> EXCERPTED TEXT
_____
Wednesday, September 2, 2009

My friends treat me different

When a friend of mine had his baby, he sat me down and was afraid to tell me he had a child because he did not want me to treat him different. I laughed and was "like why would I treat you different?" Well since having Skyla I know EXACTLY what he was talking about because friends I would not dream in a million years have started to treat me differently.

The Opportunist
* This "friend" has not returned phone calls, facebook, text messages, emails or anything and she would tell people we were sisters. However, when she thought my boyfriend had a job for her she was blowing his phone up. typical. Now I know her true colors.

The Limiters
* Then I have the friends that no longer invite me out saying, "Oh I figured you would not want to go since you have the baby now." Which is fine cause I probably don't want to go anyway. hahahaa. But it is still nice to be invited. Let me make my limits don't put limits on my life.
_____
> DATA UNDER STUDY
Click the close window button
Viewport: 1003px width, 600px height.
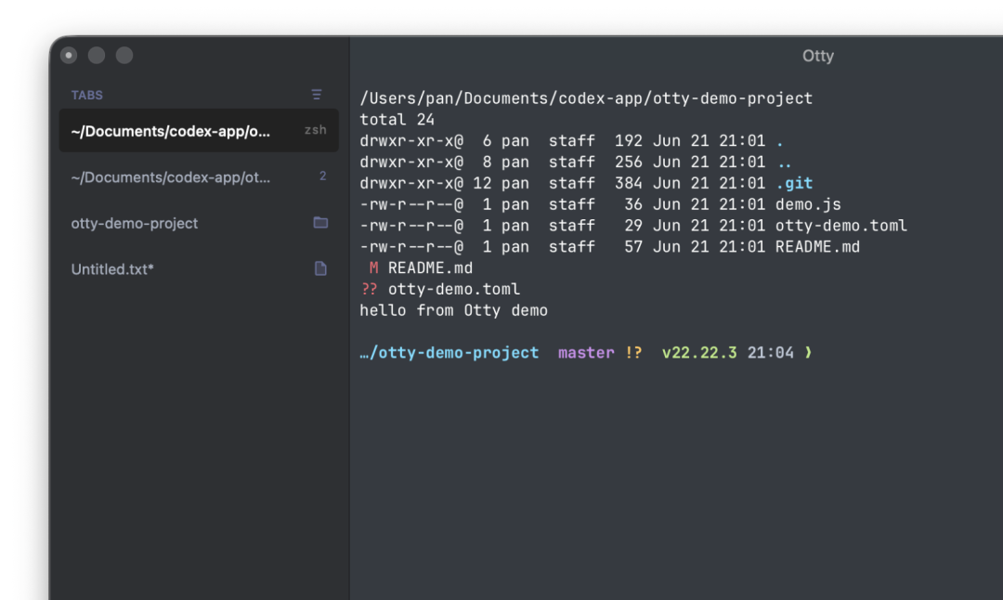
_____
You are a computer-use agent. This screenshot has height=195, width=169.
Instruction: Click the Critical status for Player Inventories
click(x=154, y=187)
_____
Revise the blog post about friends from "When a friend" to "her true colors.", putting "partner" in place of "boyfriend". The records play no part in what you're asked to do here.

> SOLUTION TO THE PROBLEM
When a friend of mine had his baby, he sat me down and was afraid to tell me he had a child because he did not want me to treat him different. I laughed and was "like why would I treat you different?" Well since having Skyla I know EXACTLY what he was talking about because friends I would not dream in a million years have started to treat me differently.

The Opportunist
* This "friend" has not returned phone calls, facebook, text messages, emails or anything and she would tell people we were sisters. However, when she thought my partner had a job for her she was blowing his phone up. typical. Now I know her true colors.